Brahma Sraddha, keyakinan terhadap Tuhan, meyakini bahwa Tuhan adalah sumber dari segala yang ada di bumi, yang terlihat maupun tidak, sekala dan niskala. Tuhan berada dimana-mana (Wibhu Shakti), Sang Maha Pencipta (Krya Shakti), Maha Mengetahui (Jnana Shakti). Brahma merupakan Yang Maha Esa, hal ini memperlihatkan bahwa Hindu merupakan agama Monotheisme.

Babad Bali.com menjelaskan bahwa banyak gelar atau istilah yang diberikan dalam menyebut Tuhan. Misalnya, Reg Weda Mandala I, Sukta 164, Mantra 46 menyebut dengan Ekam Sat Wipra Bahuda Wadanti, Agnim Yamam Matariswanam, Tuhan itu hanya satu, oleh para Resi disebut dengan berbagai istilah, seperti Agni, Yama, Matariswan. Kitab Upanishad IV.2.1, menjelaskan dengan istilah Ekam Ewa Adwityam Brahman, Tuhan itu hanya satu, tiada duanya. Kitab Narayana Upanishad menyebutkan, Narayanad na Dwityo Asti Kascit, Narayana yang tiada duanya, yang sangat dihormati. Dan berbagai istilah lain seperti Sang Hyang Parameswara, Parama Wisesa, Jagad Karana. Wujud Tuhan dalam bentuk Tri Murti, sebagai berikut: Sebagai Sang pencipta, Dia disebut Brahma (Utpati). Sebagai Sang Pelindung atau Pemelihara, Dia disebut Wisnu (Sthiti). Sebagai yang mengembalikan segala isi alam kepada sumber asal mulanya, Dia disebut Siwa (Pralina).

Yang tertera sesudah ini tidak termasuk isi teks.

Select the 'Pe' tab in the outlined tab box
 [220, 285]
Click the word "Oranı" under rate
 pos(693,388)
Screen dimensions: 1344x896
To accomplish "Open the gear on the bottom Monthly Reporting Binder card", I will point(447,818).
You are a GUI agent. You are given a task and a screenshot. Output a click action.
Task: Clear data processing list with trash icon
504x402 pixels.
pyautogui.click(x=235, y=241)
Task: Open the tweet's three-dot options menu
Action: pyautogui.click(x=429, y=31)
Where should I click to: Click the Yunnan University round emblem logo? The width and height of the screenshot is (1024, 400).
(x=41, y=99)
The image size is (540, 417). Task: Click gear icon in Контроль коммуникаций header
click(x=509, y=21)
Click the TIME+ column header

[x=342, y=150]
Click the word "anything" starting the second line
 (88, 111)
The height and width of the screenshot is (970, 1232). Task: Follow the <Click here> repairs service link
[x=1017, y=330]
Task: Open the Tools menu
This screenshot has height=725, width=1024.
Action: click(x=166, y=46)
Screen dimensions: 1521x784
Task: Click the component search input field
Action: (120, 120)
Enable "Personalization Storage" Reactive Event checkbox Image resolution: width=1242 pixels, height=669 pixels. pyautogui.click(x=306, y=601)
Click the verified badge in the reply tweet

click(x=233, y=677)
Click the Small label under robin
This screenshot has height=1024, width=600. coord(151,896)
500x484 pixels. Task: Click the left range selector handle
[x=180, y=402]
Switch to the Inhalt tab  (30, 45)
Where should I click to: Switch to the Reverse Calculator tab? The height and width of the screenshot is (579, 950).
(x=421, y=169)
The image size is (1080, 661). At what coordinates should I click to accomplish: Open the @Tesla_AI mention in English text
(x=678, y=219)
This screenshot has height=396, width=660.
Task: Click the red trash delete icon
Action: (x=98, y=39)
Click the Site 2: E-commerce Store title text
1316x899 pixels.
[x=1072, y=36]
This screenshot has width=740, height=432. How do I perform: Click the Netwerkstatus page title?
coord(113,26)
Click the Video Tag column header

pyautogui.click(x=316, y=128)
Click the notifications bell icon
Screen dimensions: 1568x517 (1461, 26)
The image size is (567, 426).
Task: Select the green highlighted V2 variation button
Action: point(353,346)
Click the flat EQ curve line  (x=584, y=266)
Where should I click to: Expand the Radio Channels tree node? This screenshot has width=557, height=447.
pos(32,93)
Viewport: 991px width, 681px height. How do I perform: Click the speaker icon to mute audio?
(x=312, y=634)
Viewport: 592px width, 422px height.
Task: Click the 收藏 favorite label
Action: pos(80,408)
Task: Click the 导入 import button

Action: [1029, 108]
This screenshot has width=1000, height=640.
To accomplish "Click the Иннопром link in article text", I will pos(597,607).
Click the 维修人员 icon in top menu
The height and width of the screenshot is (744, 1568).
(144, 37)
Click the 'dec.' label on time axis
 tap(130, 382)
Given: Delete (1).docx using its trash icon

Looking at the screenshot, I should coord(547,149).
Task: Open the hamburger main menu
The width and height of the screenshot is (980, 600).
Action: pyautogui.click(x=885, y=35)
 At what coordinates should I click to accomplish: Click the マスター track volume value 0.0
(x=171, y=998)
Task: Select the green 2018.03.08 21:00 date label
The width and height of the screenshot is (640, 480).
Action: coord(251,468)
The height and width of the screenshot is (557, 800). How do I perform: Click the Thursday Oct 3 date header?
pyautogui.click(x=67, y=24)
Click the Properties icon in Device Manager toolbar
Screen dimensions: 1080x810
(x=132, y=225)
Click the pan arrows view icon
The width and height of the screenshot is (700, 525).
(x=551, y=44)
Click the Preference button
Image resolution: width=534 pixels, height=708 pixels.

Kitab Wrhaspati Tatwa sloka 14 juga menguraikan sifat-sifat Tuhan yang disebut dengan Asta Shakti, atau Asta Iswarya, artinya, delapan sifat Kemahakuasaan Tuhan. Ke delapan sifat tersebut mencakup Hana Anima Ngaranya (halus sekecil atom, tidak terlihat), Hana Laghima Ngaranya (seringan ether, melayang, berada dimanapun), Hana Mahima Ngaranya (Maha Besar Kuasa Tuhan), Hana Prapti Ngaranya (menuju ke berbagai arah yang Beliau tuju), Hana Prakamya Ngaranya (Beliau yang segala kehendaknya senantiasa terwujud), Hana Isitwa Ngaranya (Tuhan adalah Yang Utama), Hana Wasitwa Ngaranya (Tuhan Penguasa segala alam semesta), Hana Yatrakamawasayitwa Ngaranya (tiada yang dapat menentang kodrat atau takdir Nya). Kedelapan sifat Agung Tuhan digambarkan kelopak teratai berdaun delapan (astadala), dengan singgasana sebagai lambang Kemahakuasaan, yang mengatur alam semesta di berbagai penjuru dunia.